*** DATA EXCERPTS ***

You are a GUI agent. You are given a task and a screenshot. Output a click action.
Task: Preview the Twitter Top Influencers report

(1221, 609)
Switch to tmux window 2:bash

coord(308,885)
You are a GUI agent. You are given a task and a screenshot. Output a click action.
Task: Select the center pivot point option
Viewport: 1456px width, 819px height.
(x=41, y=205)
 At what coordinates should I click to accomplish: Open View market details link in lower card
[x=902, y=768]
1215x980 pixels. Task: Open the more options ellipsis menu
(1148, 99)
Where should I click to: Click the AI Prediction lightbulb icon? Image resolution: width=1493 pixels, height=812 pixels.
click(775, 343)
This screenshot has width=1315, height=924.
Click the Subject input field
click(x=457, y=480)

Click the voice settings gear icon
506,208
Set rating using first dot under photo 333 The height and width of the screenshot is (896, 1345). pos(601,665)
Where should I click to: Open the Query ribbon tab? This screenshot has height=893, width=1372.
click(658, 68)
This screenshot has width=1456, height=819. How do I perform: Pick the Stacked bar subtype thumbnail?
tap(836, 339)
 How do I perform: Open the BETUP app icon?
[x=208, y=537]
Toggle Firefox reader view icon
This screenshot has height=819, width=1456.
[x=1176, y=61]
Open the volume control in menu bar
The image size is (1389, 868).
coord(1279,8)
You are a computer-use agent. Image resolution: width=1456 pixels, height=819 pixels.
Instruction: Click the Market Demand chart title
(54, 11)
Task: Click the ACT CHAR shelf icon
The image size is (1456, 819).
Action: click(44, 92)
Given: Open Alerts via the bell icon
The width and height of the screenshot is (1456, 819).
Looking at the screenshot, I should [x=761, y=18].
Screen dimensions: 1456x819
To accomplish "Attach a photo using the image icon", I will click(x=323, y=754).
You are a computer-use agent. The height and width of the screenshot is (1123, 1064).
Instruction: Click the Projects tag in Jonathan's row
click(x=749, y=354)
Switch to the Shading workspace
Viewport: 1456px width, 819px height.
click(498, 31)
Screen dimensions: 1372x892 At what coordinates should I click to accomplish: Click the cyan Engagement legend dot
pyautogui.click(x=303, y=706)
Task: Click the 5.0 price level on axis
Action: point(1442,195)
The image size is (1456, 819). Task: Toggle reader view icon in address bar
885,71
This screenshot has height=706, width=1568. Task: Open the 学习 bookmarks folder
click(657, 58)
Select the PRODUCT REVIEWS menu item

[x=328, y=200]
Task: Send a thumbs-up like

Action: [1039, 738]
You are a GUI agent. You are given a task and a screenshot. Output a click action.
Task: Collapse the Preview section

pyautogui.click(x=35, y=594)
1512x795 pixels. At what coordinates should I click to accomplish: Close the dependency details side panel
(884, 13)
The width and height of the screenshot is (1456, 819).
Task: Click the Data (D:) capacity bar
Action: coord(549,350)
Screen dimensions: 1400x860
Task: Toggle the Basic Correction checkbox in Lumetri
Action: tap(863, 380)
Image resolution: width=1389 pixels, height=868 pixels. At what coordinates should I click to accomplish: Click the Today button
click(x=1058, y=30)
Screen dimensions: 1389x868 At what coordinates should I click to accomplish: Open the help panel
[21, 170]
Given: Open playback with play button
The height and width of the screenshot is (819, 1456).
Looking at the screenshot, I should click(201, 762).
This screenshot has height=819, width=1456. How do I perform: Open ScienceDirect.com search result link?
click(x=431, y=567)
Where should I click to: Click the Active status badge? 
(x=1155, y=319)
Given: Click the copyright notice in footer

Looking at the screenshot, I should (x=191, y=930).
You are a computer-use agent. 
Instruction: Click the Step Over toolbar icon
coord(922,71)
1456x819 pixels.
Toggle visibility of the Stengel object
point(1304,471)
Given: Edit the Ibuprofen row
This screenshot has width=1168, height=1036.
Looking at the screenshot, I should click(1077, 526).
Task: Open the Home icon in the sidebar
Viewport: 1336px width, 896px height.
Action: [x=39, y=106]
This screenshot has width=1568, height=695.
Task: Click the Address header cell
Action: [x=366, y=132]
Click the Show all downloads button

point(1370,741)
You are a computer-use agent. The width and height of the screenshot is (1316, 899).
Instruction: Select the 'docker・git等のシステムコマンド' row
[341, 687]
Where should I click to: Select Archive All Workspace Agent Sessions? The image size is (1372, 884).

*** End of DATA EXCERPTS ***

### WORK TO BE COMPLETED
Please give again the lines above between the line holding "Task: Collapse the Preview section" and the line holding "Task: Open the Home icon in the sidebar", inclusive, exactly as they are and with nothing added.

### EXERCISE RESULT
Task: Collapse the Preview section

pyautogui.click(x=35, y=594)
1512x795 pixels. At what coordinates should I click to accomplish: Close the dependency details side panel
(884, 13)
The width and height of the screenshot is (1456, 819).
Task: Click the Data (D:) capacity bar
Action: coord(549,350)
Screen dimensions: 1400x860
Task: Toggle the Basic Correction checkbox in Lumetri
Action: tap(863, 380)
Image resolution: width=1389 pixels, height=868 pixels. At what coordinates should I click to accomplish: Click the Today button
click(x=1058, y=30)
Screen dimensions: 1389x868 At what coordinates should I click to accomplish: Open the help panel
[21, 170]
Given: Open playback with play button
The height and width of the screenshot is (819, 1456).
Looking at the screenshot, I should click(201, 762).
This screenshot has height=819, width=1456. How do I perform: Open ScienceDirect.com search result link?
click(x=431, y=567)
Where should I click to: Click the Active status badge? 
(x=1155, y=319)
Given: Click the copyright notice in footer

Looking at the screenshot, I should (x=191, y=930).
You are a computer-use agent. 
Instruction: Click the Step Over toolbar icon
coord(922,71)
1456x819 pixels.
Toggle visibility of the Stengel object
point(1304,471)
Given: Edit the Ibuprofen row
This screenshot has width=1168, height=1036.
Looking at the screenshot, I should click(1077, 526).
Task: Open the Home icon in the sidebar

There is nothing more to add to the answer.